Here is the most elementary proof that I can come up with on the spot. Again, we will need to use some properties of the plane, and we will also use elementary properties of Hausdorff convergence of continua.

Lemma. Suppose that $A\subset\mathbb{R}^2\setminus\{0\}$ disconnects $0$ from $\infty$. Then $A$ contains a nontrivial plane continuum that separates $0$ from $\infty$.

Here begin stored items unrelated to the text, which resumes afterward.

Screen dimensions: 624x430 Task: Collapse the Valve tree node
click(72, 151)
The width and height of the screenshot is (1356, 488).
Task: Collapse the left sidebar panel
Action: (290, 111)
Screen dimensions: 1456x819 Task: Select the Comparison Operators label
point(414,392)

Proof. First we note that, for some $\varepsilon$, $A$ contains a closed set $$B\subset \{x\in A: \varepsilon < \|x\| < 1/\varepsilon\}$$ that separates $0$ from $\infty$. Indeed, this follows from the definition of connectedness: There is an open, bounded set $U$ such that $\partial U$ is contained in $A$, so we can set $B := \partial U$.

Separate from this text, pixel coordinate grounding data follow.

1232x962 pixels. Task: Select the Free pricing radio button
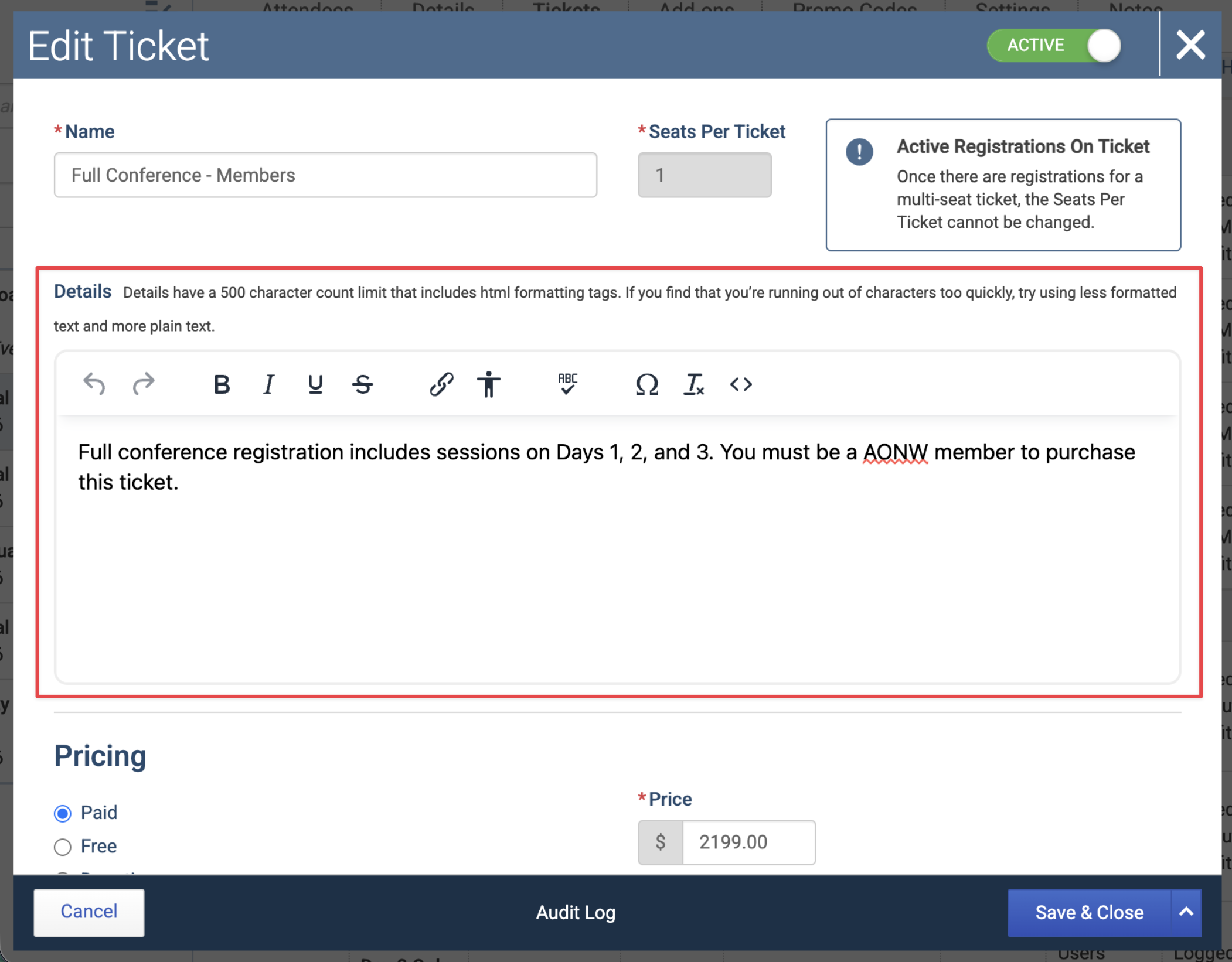(62, 847)
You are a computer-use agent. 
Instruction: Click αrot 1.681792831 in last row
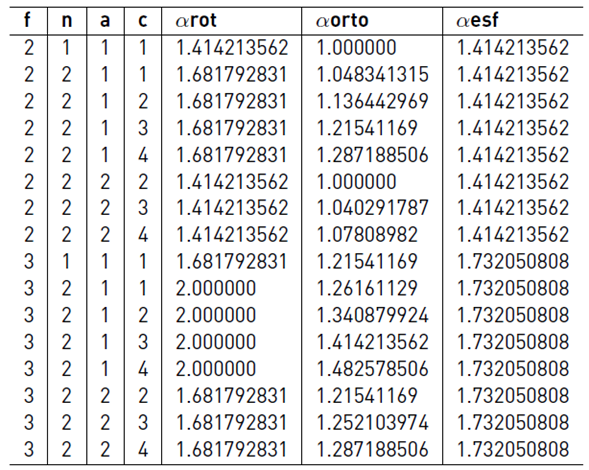coord(232,449)
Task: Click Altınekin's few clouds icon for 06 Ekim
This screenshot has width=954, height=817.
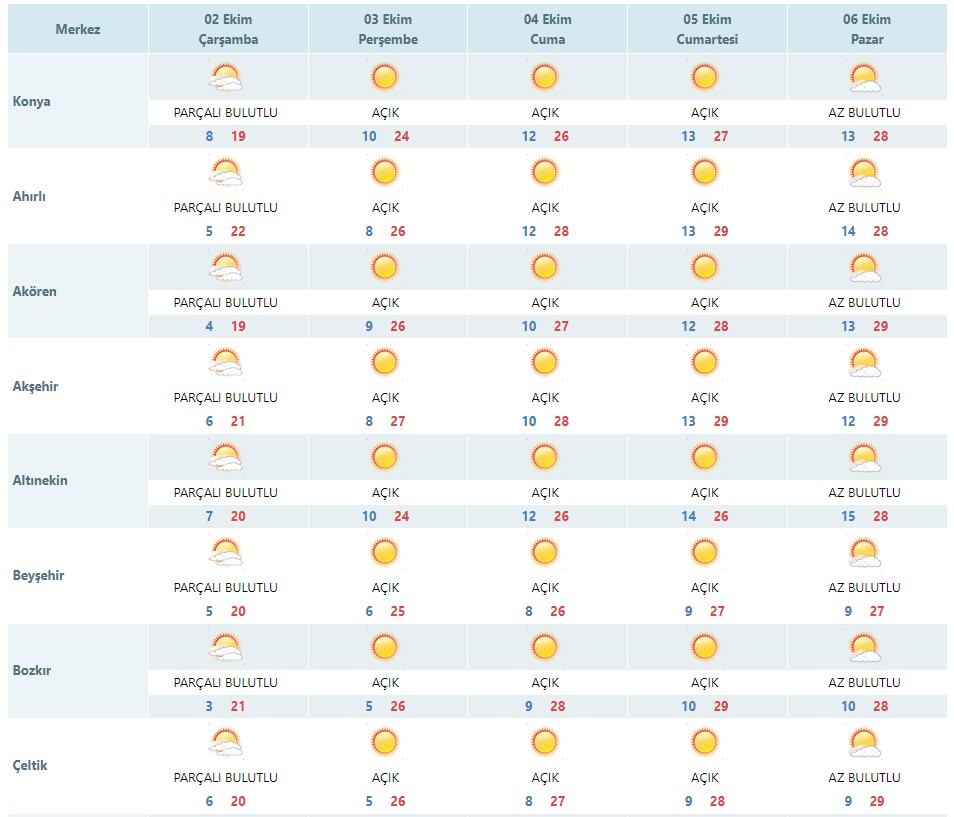Action: click(x=865, y=457)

Now cover the plane by a grid of small squares of sidelength, say, $1/n$ ($n$ sufficiently large), and let $B_n$ be the union of (closed) squares that intersect $B$. Then $B_n$ separates $0$ from $\infty$. Now it is an elementary (though perhaps tedious) exercise to show that $B_n$ has a connected component $\tilde{B_n}$ that separates $0$ from $\infty$. (This is essentially a discrete fact about a two-dimensional grid.)

Let $C$ be a Hausdorff limit of the sequence $\tilde{B_n}$. Since each $\tilde{B_n}$ has diameter greater than $2\varepsilon$, and this sequence is uniformly bounded, the limit is a nontrivial continuum. By construction, $C\subset B$, and it is not difficult to see that $C$ must also separate $0$ from $\infty$ (though we do not need this for the original question).

Does this makes sense or am I missing something?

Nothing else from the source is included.